Il existe fort heureusement des solutions basées sur un modèle ZTNA pour sécuriser les accès des identités à tout type d'environnement, industriel et autres. L'éditeur Systancia en est un exemple au travers de sa plateforme européenne Zero Trust en mode SaaS « cyberelements.io ». Elle unifie le provisionnement des identités et des accès pour garantir une connexion contrôlée et sécurisée à l'organisation concernée en y associant le meilleur ROI du marché. Les cas d'usages couverts par ce type de plateforme dans le domaine industriel sont multiples et variés (liste non exhaustive bien évidement) :
- Gestion de l’administration des systèmes et des équipements IT & OT, que ce soit en local ou à distante
- Gestion de l’accès aux environnements IT & OT dans des contextes soumis à la LPM (Loi de Programmation Militaire) pour des industriels du traitement ou de la gestion de l’eau et des déchets, en exploitant la fonction multi-tenants de la plateforme
- Cloisonnement des flux métiers et des flux IT-OT dans le domaine médical (Télémédecine et imagerie)
- Gestion de la télémaintenance des infrastructures logicielles et industrielles des entrepôts clients pour des exploitants d’infrastructures d’entrepôts
- Etc...
La réalité va-t-elle surclasser la raison ?
Mais malheureusement, nombre d’industriels sont encore trop naïfs face aux cybermenaces et pourtant, la hausse des connexions, entre machines et systèmes informatiques dans des organisations mal sécurisées fragilise la sécurité des systèmes industriels et les expose aux potentielles attaques des cyberpirates.
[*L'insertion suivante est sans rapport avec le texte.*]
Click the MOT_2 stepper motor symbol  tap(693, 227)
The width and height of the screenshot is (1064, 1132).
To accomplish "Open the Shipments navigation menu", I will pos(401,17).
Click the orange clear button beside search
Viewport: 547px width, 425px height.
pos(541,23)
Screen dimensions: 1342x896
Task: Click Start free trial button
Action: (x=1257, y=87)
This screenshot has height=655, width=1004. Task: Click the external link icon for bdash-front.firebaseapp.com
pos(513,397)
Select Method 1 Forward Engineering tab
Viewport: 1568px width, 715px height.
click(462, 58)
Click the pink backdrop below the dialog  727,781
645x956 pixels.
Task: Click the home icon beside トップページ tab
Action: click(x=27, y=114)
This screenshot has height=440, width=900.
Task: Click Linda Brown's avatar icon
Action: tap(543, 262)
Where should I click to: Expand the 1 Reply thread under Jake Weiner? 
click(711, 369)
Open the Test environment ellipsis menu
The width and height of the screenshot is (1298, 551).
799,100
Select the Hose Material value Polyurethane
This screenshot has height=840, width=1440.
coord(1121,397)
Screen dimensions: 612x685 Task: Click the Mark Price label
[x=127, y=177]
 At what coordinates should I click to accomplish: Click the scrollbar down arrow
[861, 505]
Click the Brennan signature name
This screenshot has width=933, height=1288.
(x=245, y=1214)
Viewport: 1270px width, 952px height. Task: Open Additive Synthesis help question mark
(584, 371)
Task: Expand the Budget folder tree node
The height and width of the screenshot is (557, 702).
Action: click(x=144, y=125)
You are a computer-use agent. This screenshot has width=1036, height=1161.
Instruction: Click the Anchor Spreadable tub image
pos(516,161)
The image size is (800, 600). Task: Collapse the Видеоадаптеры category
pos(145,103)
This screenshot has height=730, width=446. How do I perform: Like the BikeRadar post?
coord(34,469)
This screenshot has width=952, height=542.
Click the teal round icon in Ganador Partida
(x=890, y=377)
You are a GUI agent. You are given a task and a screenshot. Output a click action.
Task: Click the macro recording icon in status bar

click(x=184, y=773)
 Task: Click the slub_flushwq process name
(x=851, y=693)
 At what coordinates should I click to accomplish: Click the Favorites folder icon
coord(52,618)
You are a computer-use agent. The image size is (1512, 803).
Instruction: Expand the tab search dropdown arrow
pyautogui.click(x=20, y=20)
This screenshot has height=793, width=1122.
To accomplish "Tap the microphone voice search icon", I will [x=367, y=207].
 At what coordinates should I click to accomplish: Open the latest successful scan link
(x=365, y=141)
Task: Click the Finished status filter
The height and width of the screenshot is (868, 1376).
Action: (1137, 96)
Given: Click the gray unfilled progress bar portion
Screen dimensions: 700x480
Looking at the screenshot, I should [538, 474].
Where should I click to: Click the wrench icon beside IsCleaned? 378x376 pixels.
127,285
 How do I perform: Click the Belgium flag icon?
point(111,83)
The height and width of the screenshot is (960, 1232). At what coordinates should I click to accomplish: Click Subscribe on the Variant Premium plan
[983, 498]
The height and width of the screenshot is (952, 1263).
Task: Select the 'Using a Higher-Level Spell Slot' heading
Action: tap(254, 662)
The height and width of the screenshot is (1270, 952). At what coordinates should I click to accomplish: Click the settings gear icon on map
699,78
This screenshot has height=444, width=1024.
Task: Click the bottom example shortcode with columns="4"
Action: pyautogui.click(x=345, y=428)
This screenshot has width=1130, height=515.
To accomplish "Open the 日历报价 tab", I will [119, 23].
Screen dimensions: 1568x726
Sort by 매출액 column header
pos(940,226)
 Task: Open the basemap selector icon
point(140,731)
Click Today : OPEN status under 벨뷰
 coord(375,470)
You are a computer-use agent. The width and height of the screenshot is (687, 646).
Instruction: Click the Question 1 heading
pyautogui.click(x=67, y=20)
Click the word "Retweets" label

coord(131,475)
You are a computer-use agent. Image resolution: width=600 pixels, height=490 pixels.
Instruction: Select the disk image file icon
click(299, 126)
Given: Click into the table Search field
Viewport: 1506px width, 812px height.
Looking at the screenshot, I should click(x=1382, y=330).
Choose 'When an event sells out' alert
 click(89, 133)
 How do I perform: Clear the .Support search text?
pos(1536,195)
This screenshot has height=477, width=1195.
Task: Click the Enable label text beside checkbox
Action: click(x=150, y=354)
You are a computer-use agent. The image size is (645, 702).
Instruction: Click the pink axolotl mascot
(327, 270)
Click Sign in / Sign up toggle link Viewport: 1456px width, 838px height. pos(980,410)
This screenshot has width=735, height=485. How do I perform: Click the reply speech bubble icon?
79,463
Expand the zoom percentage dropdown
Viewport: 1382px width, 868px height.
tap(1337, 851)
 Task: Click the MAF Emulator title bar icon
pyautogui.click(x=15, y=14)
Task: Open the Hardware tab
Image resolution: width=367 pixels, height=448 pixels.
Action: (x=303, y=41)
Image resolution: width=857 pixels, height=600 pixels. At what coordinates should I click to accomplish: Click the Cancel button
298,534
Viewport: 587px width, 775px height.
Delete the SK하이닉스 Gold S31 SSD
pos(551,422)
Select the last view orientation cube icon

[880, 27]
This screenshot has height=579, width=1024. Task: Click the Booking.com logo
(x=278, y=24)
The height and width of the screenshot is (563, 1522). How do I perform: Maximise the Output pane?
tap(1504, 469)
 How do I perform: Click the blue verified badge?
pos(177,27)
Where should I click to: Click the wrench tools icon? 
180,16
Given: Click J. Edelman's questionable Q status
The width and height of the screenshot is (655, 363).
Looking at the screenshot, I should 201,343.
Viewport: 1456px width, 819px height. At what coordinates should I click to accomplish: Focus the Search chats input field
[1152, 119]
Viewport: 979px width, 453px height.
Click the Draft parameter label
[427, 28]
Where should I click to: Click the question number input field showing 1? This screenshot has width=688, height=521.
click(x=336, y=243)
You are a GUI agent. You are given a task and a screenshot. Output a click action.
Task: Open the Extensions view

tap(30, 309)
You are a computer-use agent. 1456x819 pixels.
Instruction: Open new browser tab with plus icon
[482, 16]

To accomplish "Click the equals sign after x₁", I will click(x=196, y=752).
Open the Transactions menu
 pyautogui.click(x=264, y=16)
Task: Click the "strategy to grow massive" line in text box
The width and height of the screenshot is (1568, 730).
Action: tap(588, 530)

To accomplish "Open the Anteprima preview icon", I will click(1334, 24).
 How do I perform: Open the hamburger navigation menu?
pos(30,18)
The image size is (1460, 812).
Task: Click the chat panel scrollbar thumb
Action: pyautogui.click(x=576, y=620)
Et comme les équipes informatiques ne collaborent que très peu avec celles de production industrielle, elles ne peuvent développer une stratégie cyber conjointement pour protéger efficacement leurs systèmes :
- Le département IT se focus sur la sécurisation de son système d’information, face aux attaques externes
- Le département OT lui n’a de préoccupation que pour l’amélioration de sa production.
Ce manque de communication ralenti le passage à l’industrie 4.0, il faut impérativement que ces deux entités collaborent pour faciliter la transition vers l’industrie du futur, car si nul n’est prophète, ou plutôt de naissance matador en son pays, prendre un taureau par les cornes sans même avoir la maitrise de l’animal, c'est élever à la puissance « X » le facteur de risques (Allô ! Maman, Bobo). Après, il ne faut pas trop noircir le tableau, car aujourd'hui, certains leaders technologiques envisagent une convergence imminente de l'intelligence humaine et de l'IA qui pourrait signifier une cinquième révolution industrielle, surnommée « l'ère cognitive » (voir ce document très intéressant sur le site Les échos).